[thumb:1976:l]Celle Ligure. E’ stato l’intervento tempestivo di una volontaria della Croce Rosa cellese e di due carabinieri a salvare la vita della trentanovenne piemontese che ieri, a Celle Ligure, ha tentato di suicidarsi gettandosi in mare.
La donna ha scavalcato la barriera metallica che costeggia il tratto di mare in località Roglio, all’altezza del ristorante “Santorini”, e stava attuando il proposito di farla finita. Provvidenziale l’intervento rapido di un’ambulanza e di una pattuglia del nucleo radiomobile savonese.

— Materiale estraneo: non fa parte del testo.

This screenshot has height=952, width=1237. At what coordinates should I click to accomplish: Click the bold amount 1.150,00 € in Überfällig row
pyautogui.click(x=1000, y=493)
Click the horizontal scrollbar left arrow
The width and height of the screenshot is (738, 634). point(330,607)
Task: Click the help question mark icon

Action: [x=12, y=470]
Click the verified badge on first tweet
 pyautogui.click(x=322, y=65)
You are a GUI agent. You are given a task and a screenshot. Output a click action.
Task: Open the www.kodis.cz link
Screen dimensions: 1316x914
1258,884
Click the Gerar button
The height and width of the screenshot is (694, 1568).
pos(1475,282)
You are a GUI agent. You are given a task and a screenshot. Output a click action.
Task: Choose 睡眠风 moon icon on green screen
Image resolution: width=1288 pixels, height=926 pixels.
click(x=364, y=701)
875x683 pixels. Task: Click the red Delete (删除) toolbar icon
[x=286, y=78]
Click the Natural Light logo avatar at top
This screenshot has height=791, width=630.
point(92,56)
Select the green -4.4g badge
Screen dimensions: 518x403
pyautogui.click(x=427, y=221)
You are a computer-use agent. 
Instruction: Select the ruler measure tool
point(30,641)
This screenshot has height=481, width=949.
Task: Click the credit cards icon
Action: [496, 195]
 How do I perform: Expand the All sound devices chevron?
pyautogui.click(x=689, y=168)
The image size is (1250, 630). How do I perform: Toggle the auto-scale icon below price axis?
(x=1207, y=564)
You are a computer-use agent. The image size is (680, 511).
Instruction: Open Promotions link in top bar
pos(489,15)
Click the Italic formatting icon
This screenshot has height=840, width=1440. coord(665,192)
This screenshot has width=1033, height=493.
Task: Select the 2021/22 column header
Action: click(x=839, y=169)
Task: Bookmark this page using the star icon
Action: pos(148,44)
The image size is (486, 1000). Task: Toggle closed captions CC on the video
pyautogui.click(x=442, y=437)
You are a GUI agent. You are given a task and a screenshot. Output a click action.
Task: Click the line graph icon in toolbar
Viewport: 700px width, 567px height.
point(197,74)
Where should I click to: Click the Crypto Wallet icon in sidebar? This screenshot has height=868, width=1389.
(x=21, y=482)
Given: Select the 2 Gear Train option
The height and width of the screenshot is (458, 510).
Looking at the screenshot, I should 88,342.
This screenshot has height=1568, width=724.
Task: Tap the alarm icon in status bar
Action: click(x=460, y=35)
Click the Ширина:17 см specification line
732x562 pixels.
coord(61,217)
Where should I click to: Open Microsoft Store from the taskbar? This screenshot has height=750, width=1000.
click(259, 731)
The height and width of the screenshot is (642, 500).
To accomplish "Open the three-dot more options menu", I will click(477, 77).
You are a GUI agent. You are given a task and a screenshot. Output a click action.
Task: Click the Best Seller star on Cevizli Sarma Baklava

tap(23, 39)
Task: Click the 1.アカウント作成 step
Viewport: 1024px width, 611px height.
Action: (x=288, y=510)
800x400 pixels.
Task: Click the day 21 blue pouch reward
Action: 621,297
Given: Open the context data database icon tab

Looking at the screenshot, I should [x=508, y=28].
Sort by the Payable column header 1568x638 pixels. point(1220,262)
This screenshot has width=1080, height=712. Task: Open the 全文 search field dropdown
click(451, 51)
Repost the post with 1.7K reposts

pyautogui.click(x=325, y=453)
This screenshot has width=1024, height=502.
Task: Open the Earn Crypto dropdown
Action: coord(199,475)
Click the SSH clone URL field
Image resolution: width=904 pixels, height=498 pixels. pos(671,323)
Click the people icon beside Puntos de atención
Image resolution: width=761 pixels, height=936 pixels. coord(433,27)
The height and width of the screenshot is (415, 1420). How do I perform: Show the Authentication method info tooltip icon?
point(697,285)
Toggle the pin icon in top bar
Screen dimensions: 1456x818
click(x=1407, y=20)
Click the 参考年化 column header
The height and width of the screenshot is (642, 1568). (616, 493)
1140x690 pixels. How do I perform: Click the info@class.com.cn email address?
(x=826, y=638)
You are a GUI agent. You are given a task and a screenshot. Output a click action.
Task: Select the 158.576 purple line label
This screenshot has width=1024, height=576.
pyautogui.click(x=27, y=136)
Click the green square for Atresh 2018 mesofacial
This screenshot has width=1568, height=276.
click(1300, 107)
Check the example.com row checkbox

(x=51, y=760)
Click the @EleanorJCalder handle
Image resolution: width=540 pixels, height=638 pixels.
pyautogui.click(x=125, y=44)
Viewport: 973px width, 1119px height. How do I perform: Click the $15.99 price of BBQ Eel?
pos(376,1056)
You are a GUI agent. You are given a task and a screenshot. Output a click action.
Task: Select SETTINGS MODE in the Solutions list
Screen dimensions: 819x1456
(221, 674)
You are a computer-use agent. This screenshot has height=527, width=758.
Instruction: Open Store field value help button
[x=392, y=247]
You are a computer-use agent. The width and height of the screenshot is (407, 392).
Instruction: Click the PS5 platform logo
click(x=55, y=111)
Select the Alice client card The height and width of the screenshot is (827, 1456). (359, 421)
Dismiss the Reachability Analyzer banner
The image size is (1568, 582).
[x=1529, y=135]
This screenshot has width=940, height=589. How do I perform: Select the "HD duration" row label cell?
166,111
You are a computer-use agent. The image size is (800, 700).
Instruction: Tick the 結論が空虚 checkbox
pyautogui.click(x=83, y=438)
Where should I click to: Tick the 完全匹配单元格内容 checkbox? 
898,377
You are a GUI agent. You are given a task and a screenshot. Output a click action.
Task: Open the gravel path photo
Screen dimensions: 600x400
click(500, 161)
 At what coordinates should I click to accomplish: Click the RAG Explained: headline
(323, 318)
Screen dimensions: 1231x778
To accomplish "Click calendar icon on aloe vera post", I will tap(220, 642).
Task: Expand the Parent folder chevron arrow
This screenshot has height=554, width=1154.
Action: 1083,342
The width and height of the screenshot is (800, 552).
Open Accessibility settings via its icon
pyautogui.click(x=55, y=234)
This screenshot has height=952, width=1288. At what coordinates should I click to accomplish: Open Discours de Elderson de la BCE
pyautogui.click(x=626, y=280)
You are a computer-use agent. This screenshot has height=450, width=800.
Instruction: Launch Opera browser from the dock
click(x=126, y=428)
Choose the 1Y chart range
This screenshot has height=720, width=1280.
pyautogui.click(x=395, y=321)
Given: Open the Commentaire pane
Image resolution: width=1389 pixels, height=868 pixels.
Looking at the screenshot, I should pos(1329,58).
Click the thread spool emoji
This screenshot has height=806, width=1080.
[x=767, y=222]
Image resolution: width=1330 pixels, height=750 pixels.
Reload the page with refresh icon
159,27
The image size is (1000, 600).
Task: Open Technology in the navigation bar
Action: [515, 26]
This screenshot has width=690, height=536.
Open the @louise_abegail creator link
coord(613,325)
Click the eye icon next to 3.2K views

Senza esitazione una volontaria della Croce Rosa di Celle di 52 anni si è precipitata per soccorrere l’aspirante suicida. Infilando le mani attraverso la recinzione metallica sull’Aurelia, le ha serrato le braccia intorno alla vita, bloccandola. Nello stesso momento sono sopraggiunti i due militari, che hanno afferrato la trentanovenne per le braccia.
Un insolito coordinamento di energie e la forza fisica congiunta hanno fatto sì che la donna non precipitasse nel vuoto. Rimasta sospesa a picco, scalciava e si dimenava penzoloni per eludere la stretta e realizzare l’insano proposito. Ma i due carabinieri, con un colpo di reni, ne hanno sollevato di peso il corpo e con una parabola l’hanno riversata sulla sede stradale, al sicuro.
Dopo il salvataggio all’ultimo minuto, la donna è stata legata ad una barella, sedata con potenti calmanti e trasportata all’ospedale San Paolo di Savona per essere sottoposta a trattamento sanitario obbligatorio.
La donna aveva lasciato una lettera in cui spiegava ai tre figli il motivo del tragico gesto. Nella lettera, recuperata dai carabinieri, la signora piemontese (originaria di Torino) dichiarava di aver maturato l’idea di togliersi la vita senza ripensamenti, non per abbandonare i suoi amati figli ma “perché necessario”. Forse la testimonianza estrema di un lungo percorso depressivo.